Business

New research finds corner shops faring well against big box stores in emerging markets

shops

BY BENJAMIN OMOIKE

Today, Flourish Ventures released a new research report showing that corner shops are doing better than predicted despite protracted supply chain issues and big-box and online retail competitors.

The study confirmed better-than-expected sales and that 94 per cent of consumers surveyed plan to shop as much or more at their corner shops in the future. Both shopkeepers and customers believe however, that corner stores will need to accelerate digital technology adoption to remain relevant and competitive.

The 2022 Digitising the Corner Shop research report, published by Flourish, a global fintech investor in partnership with Bain & Company and 60 Decibels, elevates the voices of more than 800 shopkeepers and 800 of their customers in Brazil, Egypt, India, and Indonesia.

These primary research findings, along with accompanying Flourish analysis, provide shopkeepers, technology providers, and investors with fresh insights into this often overlooked $900 billion industry with informal retailing making up 67 per cent of total retail across Kenya, Nigeria and South Africa. Key findings include: 50 per cent of consumers visit their corner shop daily, and 24 per cent regularly use a store tab for credit purchases.

71 per cent of consumers purchased more groceries from local corner shops during Covid-19 lockdowns. 73 per cent of consumers strongly agree that the corner shop is vital to their community, valuing proximity, convenience, and service. 80 per cent of shopkeepers are eager for digital business and financial tools, which have the potential to increase profits by 60-100 per cent.

“Our research proves that, even during the pandemic, predictions of the corner store’s demise may have been premature,” said Flourish Managing Partner Arjuna Costa.

“But while customer sentiment across the surveyed markets is enthusiastic, continued patronage will depend on further digitisation of store operations and customer responsiveness.
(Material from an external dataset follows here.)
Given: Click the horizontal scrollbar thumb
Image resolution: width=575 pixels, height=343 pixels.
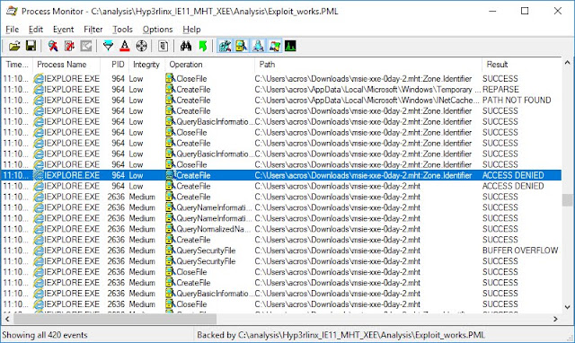Looking at the screenshot, I should click(115, 319).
The findings of our research can be applied to other markets in Sub-Saharan Africa with corner shops adopting some form of digital solution with the diffusion of mobile technologies in Africa solving many of the challenges that shop owners face, making it easier to track inventory, record sales, monitor cash flow, and supervise customers’ credit.”

Shopkeepers are adopting new technologies that customers wanted yesterday.

During the pandemic, shopkeepers accelerated the adoption of digital technologies to address supply chain inefficiencies, low online sales and limited access to finance and other banking services.

Research findings include: Across the countries, 55 per cent of shopkeepers use messaging apps in their businesses, and 75 per cent plan to increase usage in the next 12-24 months. Together, these factors point to the opportunity for a “digitised corner shop,” a tech-enabled, well-financed, efficient, responsive, and competitive informal retailer.

Flourish estimates that when corner shops go digital, merchants can increase profits by 60-100 per cent which may explain why 80 per cent of shopkeepers are eager for better business and financial tools. However, they remain slow to adopt them due to other pressing business tasks, data security concerns, lack of familiarity and limited access.

“As the digitised corner shop ecosystem matures, early technology platforms—such as ApnaKlub in India, MaxAB in Egypt, Mercê do Bairro in Brazil, and ShopUp in Bangladesh will develop into trusted service providers,” continued Costa.

“However, to serve this market, entrepreneurs must determine what immediate pain point to solve, how to monetise and when to partner versus build technology. They must create a seamless and trust-worthy onboarding process, as merchants are reluctant to invest time and money into solutions until they see the tangible value.”